O que está escondido bem no fundo de uma alma amargurada

Se eu pudesse me dar um conselho seria aceitar, ou melhor, agradecer as coisas boas que acontecem em minha vida. Não me refiro a grandes conquistas, pódios, medalhas, tapetes vermelhos, prataria, bajuladores dizendo o quão maravilhoso eu sou - mas uma pequenina luz de sol sobre o sofá; uma carta carinhosa que recebo de minha filha; um pedaço de bolo que vem com sabor e ternura, da vizinha... Olhar com calma pro céu pintado de amarelo e azul na folha branca, pela filha caçula; ouvir com atenção aquela mensagem carinhosa de um amigo.

Porque o momento é triste, o momento é muito solitário e parece querer nos humilhar em todos os sentidos. Como um gigante bofetão no meio da fuça. Olhar para si mesmo com um pouco de afeto. E também porque se você não pode amar a si mesmo minimamente, como diabos você vai amar outra pessoa, não é? 

Sei que nos momentos de desgraça coletiva, como agora, a gente se habitua. O ser humano se habitua a tudo. E isso parece ser regra.

Mas jamais permita que alguém desdenhe de sua dedicação, abdicação e perseverança. Só você e mais ninguém sabe da cruz que vem carregando. É tão fácil consertar a vida alheia, né? Como existem especialistas neste departamento... "Consertadores da vida alheia". Patrulheiros de plantão... Vão querer mudar até o modo  que você pisa sobre o chão, vão raspar teus pentelhos... Mas lembre-se das inúmeras batalhas que você teve que enfrentar. E foi sozinho. Sozinho! Respeite-se.

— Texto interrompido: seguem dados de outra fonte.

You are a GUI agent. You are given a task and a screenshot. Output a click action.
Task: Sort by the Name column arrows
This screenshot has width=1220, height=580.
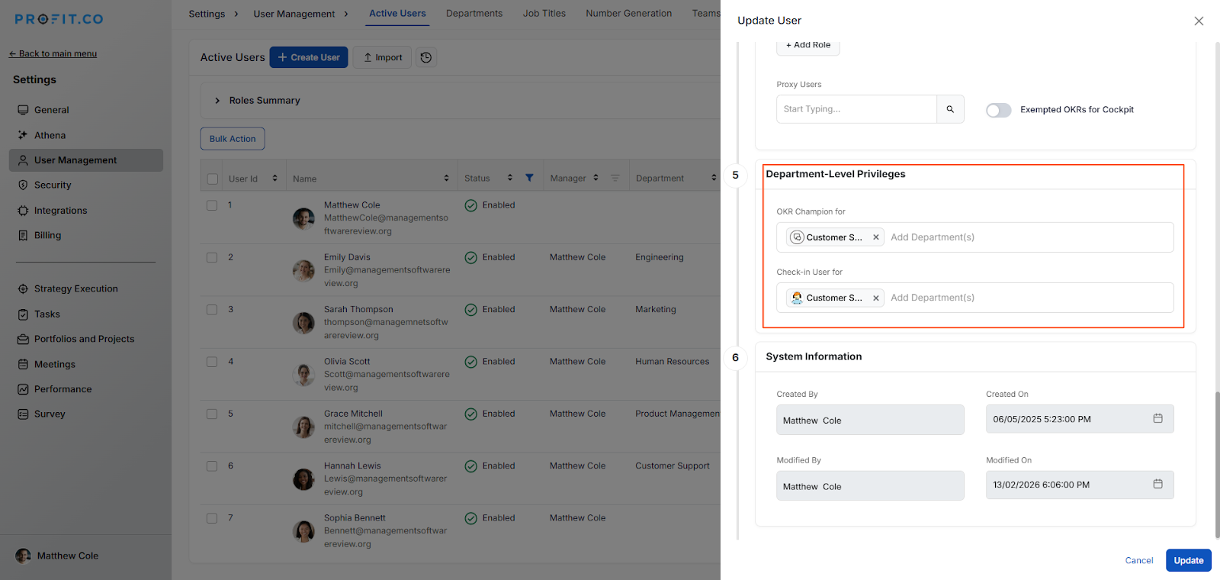[446, 178]
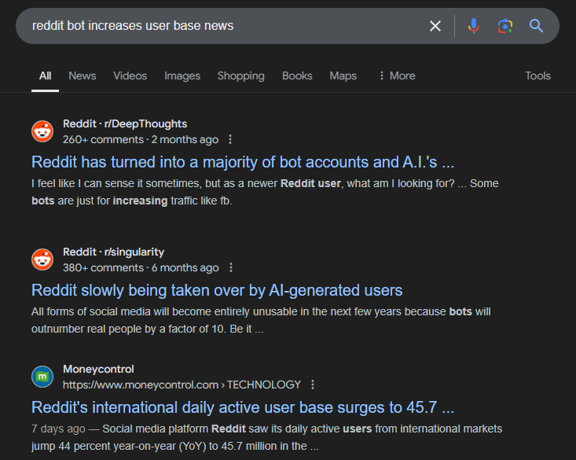
Task: Open "Reddit slowly being taken over" result
Action: [x=217, y=290]

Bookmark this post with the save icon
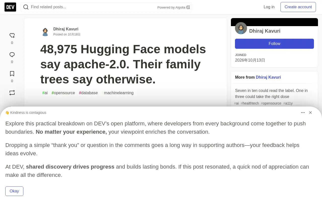point(12,74)
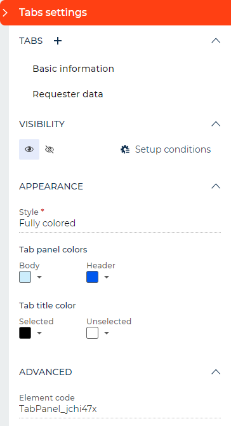
Task: Open the Header color dropdown arrow
Action: [x=107, y=277]
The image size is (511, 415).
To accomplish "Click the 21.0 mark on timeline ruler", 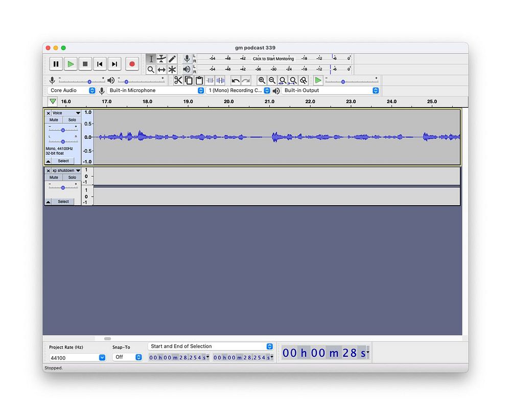I will click(x=270, y=102).
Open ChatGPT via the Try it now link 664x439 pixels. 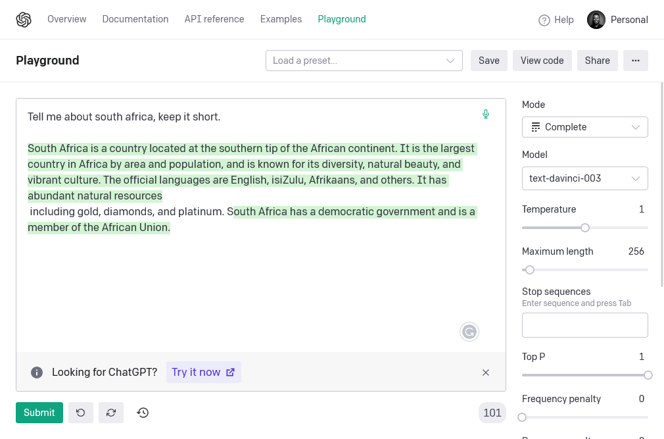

Aqui embaixo não passamos de crianças. Crianças perdidas!  Por sorte, ainda existe o sonhador remexendo em seu antigo sonho, como se ainda procurasse no rescaldo uma centelha, uma só, por pequena que seja, sobre a qual possa soprar, e com a nova chama assim ateada aquecer o coração congelado e voltar a despertar nele o que antes era tão querido, tão vivo, o que comovia nossa alma e nos arrebatava o sangue, como escreveu Dostoiévski em "Noites Brancas".

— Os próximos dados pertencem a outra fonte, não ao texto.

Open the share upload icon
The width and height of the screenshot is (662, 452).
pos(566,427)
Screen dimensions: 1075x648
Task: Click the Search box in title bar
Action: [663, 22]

Podemos até parecer frios e desolados - como o sujeito agredido que tem medo de estender a mão machucada, para não se machucar de novo. E estamos sempre prontos para revidar. Mas, no fundo, somos todos carentes, pessoas com medo de expor fraquezas e sentimentos. Ou seja, nossa melhor parte. A parte humana. Um caminhão de sentimentos reprimidos que a terra há de comer em breve. Por trás de toda alma amargurada chuta um coração ferido, meus irmãos.